Points clés à retenir
- Le ménage blanc moyen a ajouté 85 000 dollars de richesse cette année, contre un peu plus de 25 000 dollars pour les familles noires et hispaniques.
- Le taux de chômage des travailleurs blancs est resté stable ces derniers mois, tandis qu’il a augmenté chez les travailleurs noirs et hispaniques.
- La nouvelle analyse a souligné l’inégalité de l’économie « en forme de K », dans laquelle les ménages les plus aisés bénéficient de la plupart des avantages tandis que les personnes aux revenus les plus faibles sont en difficulté.
Le ménage américain blanc moyen a ajouté environ 85 000 dollars de richesse cette année, contre une augmentation d’environ 25 000 dollars pour les ménages noirs et hispaniques moyens, principalement grâce à la hausse de la valeur des actions.
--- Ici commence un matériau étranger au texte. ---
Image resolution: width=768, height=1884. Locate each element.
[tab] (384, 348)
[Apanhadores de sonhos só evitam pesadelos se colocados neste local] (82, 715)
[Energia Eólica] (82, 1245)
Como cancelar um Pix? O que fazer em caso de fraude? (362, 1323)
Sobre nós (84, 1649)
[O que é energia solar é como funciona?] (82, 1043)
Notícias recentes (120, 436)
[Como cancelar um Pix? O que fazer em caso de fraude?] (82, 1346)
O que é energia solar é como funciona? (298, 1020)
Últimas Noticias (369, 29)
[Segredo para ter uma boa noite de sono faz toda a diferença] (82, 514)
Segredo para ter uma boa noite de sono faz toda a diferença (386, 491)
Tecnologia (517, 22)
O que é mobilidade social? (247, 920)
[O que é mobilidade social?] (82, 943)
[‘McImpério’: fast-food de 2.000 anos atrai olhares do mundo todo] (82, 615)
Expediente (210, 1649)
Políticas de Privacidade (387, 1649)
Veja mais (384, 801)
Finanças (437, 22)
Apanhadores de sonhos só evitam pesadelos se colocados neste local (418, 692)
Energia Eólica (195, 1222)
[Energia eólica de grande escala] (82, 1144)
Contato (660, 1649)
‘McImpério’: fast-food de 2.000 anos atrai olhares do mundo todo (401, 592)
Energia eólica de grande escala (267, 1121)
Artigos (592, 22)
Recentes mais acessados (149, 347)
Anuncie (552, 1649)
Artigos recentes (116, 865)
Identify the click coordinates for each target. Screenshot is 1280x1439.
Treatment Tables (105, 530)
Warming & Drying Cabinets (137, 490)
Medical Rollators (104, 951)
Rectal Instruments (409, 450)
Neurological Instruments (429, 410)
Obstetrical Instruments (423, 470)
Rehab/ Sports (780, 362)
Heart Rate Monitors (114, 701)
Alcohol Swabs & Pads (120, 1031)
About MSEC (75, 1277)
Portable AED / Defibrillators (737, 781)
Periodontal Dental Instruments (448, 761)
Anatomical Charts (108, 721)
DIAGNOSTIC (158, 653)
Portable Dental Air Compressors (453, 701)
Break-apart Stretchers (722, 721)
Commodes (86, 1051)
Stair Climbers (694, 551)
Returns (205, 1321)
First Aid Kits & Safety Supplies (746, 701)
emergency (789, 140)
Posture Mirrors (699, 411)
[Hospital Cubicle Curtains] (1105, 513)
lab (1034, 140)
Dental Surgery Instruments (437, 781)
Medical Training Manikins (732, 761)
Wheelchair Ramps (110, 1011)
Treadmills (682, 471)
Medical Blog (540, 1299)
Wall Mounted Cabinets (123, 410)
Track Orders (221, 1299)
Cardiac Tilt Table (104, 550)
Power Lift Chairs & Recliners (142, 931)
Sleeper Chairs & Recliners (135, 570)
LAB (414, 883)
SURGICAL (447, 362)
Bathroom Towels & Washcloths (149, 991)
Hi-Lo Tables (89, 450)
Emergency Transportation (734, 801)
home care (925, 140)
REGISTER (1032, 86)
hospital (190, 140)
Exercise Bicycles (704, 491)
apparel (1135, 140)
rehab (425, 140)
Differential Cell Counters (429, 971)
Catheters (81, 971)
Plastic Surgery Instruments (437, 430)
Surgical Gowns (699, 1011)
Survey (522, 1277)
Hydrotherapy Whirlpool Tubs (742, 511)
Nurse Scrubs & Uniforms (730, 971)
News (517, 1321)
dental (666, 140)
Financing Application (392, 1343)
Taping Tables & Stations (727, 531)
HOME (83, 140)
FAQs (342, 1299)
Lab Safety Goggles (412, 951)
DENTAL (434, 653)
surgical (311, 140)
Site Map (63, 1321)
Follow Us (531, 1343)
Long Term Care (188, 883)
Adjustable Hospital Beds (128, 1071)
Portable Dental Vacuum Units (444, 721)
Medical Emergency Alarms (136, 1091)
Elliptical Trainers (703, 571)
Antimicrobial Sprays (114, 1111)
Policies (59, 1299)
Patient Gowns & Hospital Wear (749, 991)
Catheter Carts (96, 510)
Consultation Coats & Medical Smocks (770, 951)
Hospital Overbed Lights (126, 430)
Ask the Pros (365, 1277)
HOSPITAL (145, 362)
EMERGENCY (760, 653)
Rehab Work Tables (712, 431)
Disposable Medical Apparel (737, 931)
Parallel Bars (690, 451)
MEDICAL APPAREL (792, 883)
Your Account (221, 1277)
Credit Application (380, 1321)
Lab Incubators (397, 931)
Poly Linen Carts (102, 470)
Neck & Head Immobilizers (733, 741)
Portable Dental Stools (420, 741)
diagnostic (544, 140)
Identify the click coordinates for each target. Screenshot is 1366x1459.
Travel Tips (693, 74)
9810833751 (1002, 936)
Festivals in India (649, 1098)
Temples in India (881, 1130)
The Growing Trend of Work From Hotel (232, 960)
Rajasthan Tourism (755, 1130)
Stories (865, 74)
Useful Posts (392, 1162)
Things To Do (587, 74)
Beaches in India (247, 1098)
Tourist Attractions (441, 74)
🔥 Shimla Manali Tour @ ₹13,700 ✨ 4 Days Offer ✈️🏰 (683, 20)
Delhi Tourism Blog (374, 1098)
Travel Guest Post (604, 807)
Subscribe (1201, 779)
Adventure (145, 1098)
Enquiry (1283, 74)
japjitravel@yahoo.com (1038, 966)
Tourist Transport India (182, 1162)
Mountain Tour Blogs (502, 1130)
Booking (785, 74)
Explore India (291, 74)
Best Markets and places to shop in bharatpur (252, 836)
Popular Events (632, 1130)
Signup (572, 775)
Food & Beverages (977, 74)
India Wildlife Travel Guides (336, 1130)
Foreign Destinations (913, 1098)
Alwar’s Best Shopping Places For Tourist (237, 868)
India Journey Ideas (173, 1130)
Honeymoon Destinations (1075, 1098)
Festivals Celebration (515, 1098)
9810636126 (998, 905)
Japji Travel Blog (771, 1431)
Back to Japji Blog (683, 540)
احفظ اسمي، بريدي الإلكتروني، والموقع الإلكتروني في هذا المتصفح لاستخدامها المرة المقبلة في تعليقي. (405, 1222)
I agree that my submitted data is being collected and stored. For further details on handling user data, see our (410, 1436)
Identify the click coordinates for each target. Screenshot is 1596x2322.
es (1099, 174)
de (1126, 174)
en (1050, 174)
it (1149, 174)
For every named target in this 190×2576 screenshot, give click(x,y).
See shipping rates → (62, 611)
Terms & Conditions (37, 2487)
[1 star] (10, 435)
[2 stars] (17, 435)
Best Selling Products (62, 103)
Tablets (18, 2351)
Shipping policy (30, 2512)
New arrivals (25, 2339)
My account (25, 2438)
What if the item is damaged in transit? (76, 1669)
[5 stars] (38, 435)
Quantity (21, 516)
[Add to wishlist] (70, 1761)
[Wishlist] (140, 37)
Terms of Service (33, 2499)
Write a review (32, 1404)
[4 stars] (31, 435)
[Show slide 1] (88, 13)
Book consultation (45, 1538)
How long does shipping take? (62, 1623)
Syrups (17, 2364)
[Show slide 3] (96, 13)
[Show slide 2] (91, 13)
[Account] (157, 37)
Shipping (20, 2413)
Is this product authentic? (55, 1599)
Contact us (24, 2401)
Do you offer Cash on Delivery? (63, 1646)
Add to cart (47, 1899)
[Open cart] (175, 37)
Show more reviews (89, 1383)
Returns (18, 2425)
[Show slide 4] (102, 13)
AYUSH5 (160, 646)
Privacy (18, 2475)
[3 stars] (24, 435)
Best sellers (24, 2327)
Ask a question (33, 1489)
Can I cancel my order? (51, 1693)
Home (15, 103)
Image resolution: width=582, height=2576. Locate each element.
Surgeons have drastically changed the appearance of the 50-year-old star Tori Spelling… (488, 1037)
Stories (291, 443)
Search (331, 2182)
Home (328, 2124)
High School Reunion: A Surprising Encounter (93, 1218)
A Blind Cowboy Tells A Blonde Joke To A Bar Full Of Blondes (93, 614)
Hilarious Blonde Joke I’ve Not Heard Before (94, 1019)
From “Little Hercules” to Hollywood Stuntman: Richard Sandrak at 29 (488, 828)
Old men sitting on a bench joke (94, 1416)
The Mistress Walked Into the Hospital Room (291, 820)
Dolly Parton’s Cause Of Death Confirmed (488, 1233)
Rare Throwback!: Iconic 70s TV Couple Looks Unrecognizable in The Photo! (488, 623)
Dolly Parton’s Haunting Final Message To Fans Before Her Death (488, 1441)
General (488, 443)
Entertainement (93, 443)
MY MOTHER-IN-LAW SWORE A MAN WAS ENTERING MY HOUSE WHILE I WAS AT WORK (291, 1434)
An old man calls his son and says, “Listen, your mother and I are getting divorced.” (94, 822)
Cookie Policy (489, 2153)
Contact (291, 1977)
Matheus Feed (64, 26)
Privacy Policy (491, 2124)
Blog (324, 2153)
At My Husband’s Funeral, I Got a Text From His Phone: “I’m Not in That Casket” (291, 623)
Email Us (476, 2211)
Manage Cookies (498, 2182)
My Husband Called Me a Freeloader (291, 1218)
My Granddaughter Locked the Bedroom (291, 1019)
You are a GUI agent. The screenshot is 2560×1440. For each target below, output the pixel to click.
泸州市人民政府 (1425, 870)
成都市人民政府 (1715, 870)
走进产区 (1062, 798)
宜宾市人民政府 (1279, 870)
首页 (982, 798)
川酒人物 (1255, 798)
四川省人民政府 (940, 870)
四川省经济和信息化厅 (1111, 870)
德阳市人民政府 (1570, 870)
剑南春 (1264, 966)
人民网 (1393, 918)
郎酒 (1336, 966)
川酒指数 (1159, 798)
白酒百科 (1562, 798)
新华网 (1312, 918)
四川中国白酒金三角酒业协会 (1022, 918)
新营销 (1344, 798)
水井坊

C’est ce que révèle une analyse publiée cette semaine par des économistes d’Oxford Economics, qui ont constaté que les familles noires et hispaniques sont à la traîne par rapport à leurs homologues blanches sur une série de mesures économiques.
Ce qui est le plus remarquable, selon Bernard Yaros, économiste américain en chef à Oxford, c’est le fait que les ménages blancs ont accumulé en moyenne cette année plus de trois fois la richesse des ménages noirs et hispaniques.

« Les ménages blancs détiennent plus de 80 % de la richesse du pays, et le ménage blanc moyen a accumulé beaucoup plus de richesse nette au cours de l’année écoulée que le ménage noir ou hispanique moyen », a écrit Yaros.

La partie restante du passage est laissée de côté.